(Records begins)

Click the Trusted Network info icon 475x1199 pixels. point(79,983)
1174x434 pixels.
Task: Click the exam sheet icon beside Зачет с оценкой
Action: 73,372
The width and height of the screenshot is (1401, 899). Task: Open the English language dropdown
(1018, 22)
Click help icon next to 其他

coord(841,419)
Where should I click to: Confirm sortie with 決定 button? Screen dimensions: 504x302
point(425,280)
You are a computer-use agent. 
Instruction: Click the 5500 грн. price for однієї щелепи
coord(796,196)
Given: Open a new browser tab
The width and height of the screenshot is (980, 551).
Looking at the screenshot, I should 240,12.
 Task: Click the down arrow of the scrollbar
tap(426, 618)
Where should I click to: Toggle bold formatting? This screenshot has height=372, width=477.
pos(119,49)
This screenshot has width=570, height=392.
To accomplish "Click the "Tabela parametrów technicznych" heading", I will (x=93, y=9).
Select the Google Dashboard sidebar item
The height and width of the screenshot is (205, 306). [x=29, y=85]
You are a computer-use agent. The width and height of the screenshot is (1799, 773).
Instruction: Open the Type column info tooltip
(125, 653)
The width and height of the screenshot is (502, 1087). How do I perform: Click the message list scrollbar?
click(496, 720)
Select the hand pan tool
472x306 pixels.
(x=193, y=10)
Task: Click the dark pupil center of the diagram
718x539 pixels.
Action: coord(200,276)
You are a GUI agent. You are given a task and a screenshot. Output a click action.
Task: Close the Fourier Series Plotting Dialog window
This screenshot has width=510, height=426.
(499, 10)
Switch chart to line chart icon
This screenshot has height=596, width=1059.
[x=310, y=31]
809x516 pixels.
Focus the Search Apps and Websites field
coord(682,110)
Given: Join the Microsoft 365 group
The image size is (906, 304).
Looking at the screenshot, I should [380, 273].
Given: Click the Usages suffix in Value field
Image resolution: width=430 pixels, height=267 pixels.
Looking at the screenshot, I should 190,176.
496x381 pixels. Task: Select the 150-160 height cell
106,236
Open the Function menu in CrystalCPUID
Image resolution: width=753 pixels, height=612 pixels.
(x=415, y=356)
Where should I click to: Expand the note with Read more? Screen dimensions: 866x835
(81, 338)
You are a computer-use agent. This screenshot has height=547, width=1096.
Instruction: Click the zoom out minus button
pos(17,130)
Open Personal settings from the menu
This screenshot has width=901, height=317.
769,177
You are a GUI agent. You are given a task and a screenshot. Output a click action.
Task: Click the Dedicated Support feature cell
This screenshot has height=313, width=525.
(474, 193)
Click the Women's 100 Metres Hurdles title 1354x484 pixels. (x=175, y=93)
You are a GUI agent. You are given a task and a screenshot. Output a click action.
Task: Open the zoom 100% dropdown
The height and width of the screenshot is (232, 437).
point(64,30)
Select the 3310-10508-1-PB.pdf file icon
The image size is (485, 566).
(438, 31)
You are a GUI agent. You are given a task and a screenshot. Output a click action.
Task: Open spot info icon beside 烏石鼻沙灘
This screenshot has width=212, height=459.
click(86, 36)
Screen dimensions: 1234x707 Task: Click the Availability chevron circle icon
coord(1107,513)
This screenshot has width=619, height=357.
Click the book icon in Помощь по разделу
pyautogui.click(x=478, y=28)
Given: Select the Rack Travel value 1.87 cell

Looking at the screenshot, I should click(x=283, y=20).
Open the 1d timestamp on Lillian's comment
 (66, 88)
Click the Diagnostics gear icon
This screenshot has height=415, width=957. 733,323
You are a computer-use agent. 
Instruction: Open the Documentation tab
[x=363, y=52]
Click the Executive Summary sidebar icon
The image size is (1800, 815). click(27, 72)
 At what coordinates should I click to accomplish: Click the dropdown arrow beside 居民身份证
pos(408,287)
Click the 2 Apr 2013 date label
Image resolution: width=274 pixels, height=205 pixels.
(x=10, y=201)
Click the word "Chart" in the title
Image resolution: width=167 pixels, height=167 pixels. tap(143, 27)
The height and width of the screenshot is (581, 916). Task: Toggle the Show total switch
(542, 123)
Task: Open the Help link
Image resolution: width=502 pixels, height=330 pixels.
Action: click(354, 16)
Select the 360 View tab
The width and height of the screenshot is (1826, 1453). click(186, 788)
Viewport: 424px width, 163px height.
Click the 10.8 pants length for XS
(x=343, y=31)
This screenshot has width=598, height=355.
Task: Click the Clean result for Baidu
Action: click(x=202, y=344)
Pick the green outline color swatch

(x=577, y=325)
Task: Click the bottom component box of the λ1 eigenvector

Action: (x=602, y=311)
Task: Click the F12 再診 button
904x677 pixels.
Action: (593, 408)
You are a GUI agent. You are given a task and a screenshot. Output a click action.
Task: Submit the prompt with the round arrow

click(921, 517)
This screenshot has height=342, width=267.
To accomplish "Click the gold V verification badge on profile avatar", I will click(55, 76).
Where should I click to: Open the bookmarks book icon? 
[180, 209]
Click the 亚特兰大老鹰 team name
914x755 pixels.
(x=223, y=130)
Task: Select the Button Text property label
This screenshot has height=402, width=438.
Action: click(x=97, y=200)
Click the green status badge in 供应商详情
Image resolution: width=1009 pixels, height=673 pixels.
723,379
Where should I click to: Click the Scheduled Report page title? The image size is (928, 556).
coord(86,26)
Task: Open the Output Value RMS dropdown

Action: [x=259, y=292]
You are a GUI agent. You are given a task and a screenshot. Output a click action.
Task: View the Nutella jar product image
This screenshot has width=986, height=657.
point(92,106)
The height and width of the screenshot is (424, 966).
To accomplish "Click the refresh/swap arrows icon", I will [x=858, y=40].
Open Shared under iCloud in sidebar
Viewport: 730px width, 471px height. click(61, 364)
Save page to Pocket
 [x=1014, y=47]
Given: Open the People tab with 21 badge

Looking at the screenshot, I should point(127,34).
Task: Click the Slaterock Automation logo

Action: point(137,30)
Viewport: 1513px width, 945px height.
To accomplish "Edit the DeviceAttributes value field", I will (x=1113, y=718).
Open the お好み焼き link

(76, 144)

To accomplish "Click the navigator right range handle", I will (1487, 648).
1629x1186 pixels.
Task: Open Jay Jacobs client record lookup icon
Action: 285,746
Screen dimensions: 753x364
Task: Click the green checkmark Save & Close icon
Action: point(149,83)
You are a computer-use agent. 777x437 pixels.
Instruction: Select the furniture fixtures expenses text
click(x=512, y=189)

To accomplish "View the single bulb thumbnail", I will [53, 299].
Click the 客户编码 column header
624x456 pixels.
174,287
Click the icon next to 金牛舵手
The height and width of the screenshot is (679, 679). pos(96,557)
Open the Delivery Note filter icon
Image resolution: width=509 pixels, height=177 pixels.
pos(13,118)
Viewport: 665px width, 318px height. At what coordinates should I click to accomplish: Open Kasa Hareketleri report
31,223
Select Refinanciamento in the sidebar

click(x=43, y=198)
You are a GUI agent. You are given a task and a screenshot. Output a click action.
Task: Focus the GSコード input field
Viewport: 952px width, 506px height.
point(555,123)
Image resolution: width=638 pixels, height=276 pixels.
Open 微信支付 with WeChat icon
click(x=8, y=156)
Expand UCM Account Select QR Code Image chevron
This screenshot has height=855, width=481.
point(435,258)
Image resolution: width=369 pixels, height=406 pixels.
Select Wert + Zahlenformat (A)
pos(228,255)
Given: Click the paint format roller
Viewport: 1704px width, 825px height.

(Records ends)

**Required work**
Could you return every line from the entries above in which the string "label" occurs?

**Response for this exercise**
Click the 2 Apr 2013 date label
Task: Select the Button Text property label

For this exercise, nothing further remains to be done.